__TASK OBJECTIVE__
Could you retype every line of the data underneath without altering anything?
═══ SOURCE MATERIAL
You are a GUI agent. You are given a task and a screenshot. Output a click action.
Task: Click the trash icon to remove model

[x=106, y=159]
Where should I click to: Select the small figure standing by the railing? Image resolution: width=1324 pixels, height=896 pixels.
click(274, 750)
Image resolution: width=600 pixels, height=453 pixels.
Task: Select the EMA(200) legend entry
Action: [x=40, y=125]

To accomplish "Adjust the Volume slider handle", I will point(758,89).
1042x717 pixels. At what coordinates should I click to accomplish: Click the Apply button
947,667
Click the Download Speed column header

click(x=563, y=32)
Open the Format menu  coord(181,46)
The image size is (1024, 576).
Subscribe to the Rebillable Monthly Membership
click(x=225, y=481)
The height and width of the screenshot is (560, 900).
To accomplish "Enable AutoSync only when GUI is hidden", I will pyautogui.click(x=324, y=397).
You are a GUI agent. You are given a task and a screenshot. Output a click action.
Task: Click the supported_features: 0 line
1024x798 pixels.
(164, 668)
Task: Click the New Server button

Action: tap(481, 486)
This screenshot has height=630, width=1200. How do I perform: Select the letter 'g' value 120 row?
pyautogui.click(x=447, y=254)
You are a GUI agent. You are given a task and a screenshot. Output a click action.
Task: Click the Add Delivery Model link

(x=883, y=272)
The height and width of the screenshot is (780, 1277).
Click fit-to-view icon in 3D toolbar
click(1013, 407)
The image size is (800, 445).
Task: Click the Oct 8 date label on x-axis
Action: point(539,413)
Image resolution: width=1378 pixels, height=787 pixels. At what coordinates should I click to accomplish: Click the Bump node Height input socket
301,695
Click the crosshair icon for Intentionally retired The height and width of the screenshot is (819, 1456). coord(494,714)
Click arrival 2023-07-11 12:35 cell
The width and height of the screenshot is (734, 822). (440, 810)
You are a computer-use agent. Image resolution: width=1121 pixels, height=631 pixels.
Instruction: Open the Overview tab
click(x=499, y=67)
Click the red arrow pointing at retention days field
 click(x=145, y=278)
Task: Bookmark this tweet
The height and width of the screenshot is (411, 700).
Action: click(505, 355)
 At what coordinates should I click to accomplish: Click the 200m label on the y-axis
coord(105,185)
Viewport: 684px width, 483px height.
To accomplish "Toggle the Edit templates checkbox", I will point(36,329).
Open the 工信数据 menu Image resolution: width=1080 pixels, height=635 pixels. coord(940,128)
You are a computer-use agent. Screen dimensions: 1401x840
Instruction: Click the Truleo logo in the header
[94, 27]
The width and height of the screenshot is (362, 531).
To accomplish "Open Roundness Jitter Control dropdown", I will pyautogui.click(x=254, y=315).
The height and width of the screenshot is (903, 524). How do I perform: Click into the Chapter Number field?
══════
__OUTPUT BELOW__
You are a GUI agent. You are given a task and a screenshot. Output a click action.
Task: Click the trash icon to remove model

[x=106, y=159]
Where should I click to: Select the small figure standing by the railing? Image resolution: width=1324 pixels, height=896 pixels.
click(274, 750)
Image resolution: width=600 pixels, height=453 pixels.
Task: Select the EMA(200) legend entry
Action: [x=40, y=125]

To accomplish "Adjust the Volume slider handle", I will point(758,89).
1042x717 pixels. At what coordinates should I click to accomplish: Click the Apply button
947,667
Click the Download Speed column header

click(x=563, y=32)
Open the Format menu  coord(181,46)
The image size is (1024, 576).
Subscribe to the Rebillable Monthly Membership
click(x=225, y=481)
The height and width of the screenshot is (560, 900).
To accomplish "Enable AutoSync only when GUI is hidden", I will pyautogui.click(x=324, y=397).
You are a GUI agent. You are given a task and a screenshot. Output a click action.
Task: Click the supported_features: 0 line
1024x798 pixels.
(164, 668)
Task: Click the New Server button

Action: tap(481, 486)
This screenshot has height=630, width=1200. How do I perform: Select the letter 'g' value 120 row?
pyautogui.click(x=447, y=254)
You are a GUI agent. You are given a task and a screenshot. Output a click action.
Task: Click the Add Delivery Model link

(x=883, y=272)
The height and width of the screenshot is (780, 1277).
Click fit-to-view icon in 3D toolbar
click(1013, 407)
The image size is (800, 445).
Task: Click the Oct 8 date label on x-axis
Action: point(539,413)
Image resolution: width=1378 pixels, height=787 pixels. At what coordinates should I click to accomplish: Click the Bump node Height input socket
301,695
Click the crosshair icon for Intentionally retired The height and width of the screenshot is (819, 1456). coord(494,714)
Click arrival 2023-07-11 12:35 cell
The width and height of the screenshot is (734, 822). (440, 810)
You are a computer-use agent. Image resolution: width=1121 pixels, height=631 pixels.
Instruction: Open the Overview tab
click(x=499, y=67)
Click the red arrow pointing at retention days field
 click(x=145, y=278)
Task: Bookmark this tweet
The height and width of the screenshot is (411, 700).
Action: click(505, 355)
 At what coordinates should I click to accomplish: Click the 200m label on the y-axis
coord(105,185)
Viewport: 684px width, 483px height.
To accomplish "Toggle the Edit templates checkbox", I will point(36,329).
Open the 工信数据 menu Image resolution: width=1080 pixels, height=635 pixels. coord(940,128)
You are a computer-use agent. Screen dimensions: 1401x840
Instruction: Click the Truleo logo in the header
[94, 27]
The width and height of the screenshot is (362, 531).
To accomplish "Open Roundness Jitter Control dropdown", I will pyautogui.click(x=254, y=315).
The height and width of the screenshot is (903, 524). How do I perform: Click into the Chapter Number field?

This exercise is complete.